On March 4, 1851, at 4:00
A.M.
, a cry of fire went up. Two steamboats at Central Wharf between Clay Street Wharf and Howison’s Wharf burst into flame and threatened other vessels at anchor. That evening someone set a fire in a store. A strong wind scattered the cinders and burned down ten other buildings. Other near misses led the volunteers to believe they had the situation under control. Near the end of April, someone set fire to dry grass at the rear of a building. Every day police heard rumors of a plot to burn down the city. On April 23 a false alarm sounded in the dead of night. In the confusion eight prisoners escaped the city prison.
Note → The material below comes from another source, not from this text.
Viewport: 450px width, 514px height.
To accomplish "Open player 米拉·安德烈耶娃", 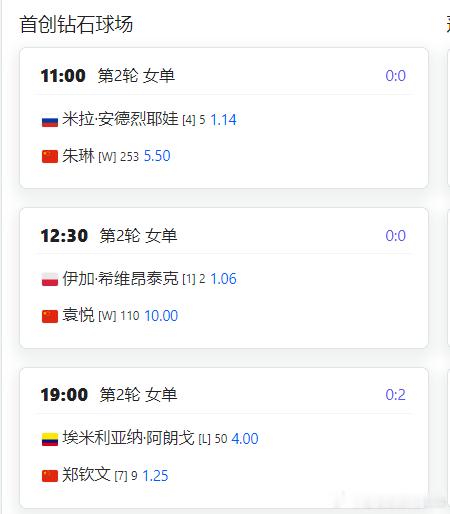I will [x=120, y=119].
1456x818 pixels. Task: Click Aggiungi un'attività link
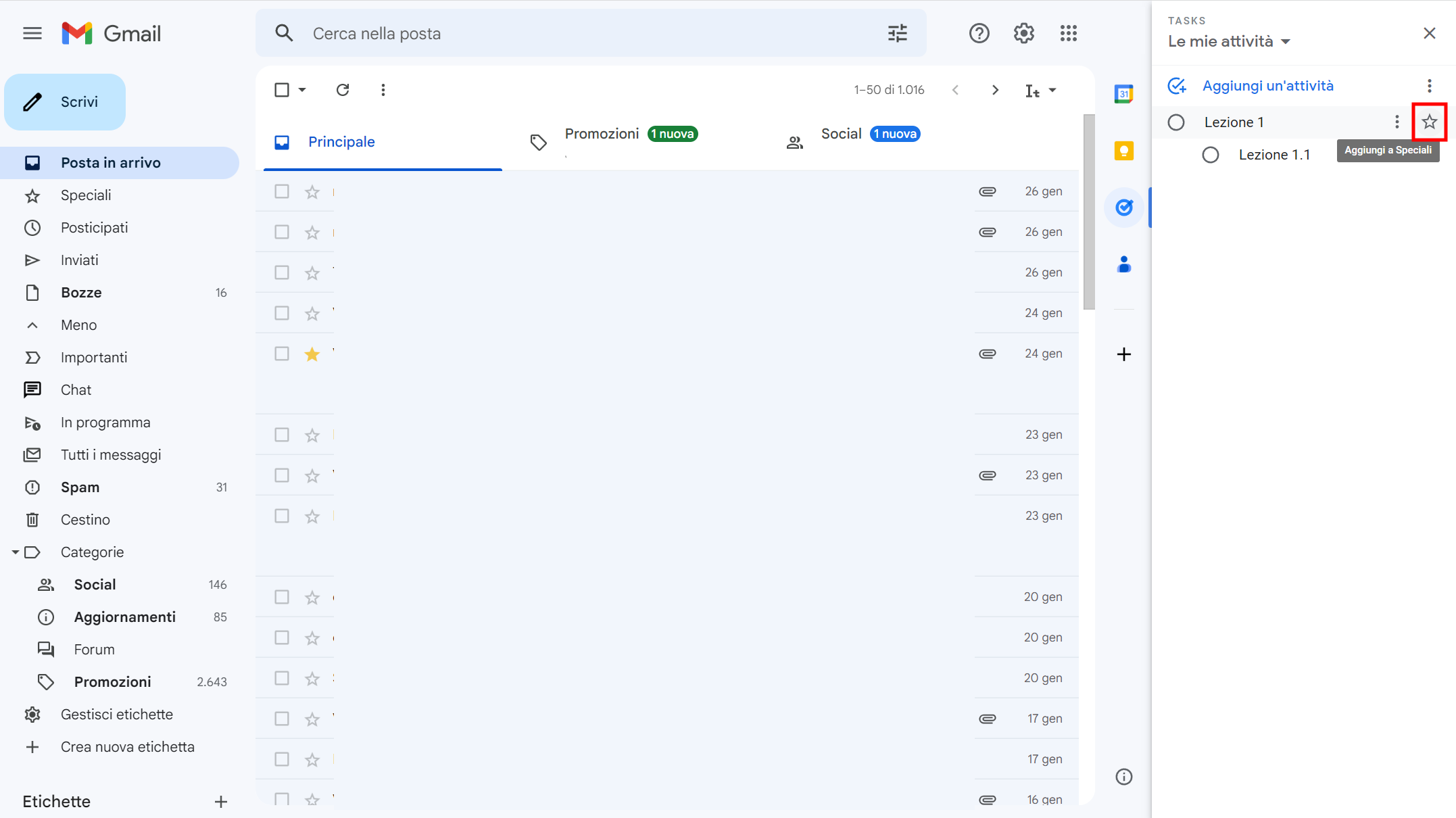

During visits, their spouses had smuggled in augers and other tools used to dig a passage through the thin brick wall that formed the foundation of City Hall. “We live in such a cauldron of excitement in this town,” a citizen said, “that it is impossible to collect our ideas to write a letter: thefts, robberies, murders, and fires follow each other in such rapid succession that we hardly recover from the effects of one horrible tragedy before another piece of unmitigated villainy demands our attention.”
That the May 1851 fire fell exactly on the anniversary of the May 1850 blaze shattered any doubts the earlier fires had been anything but arson and that the Lightkeeper still walked among them.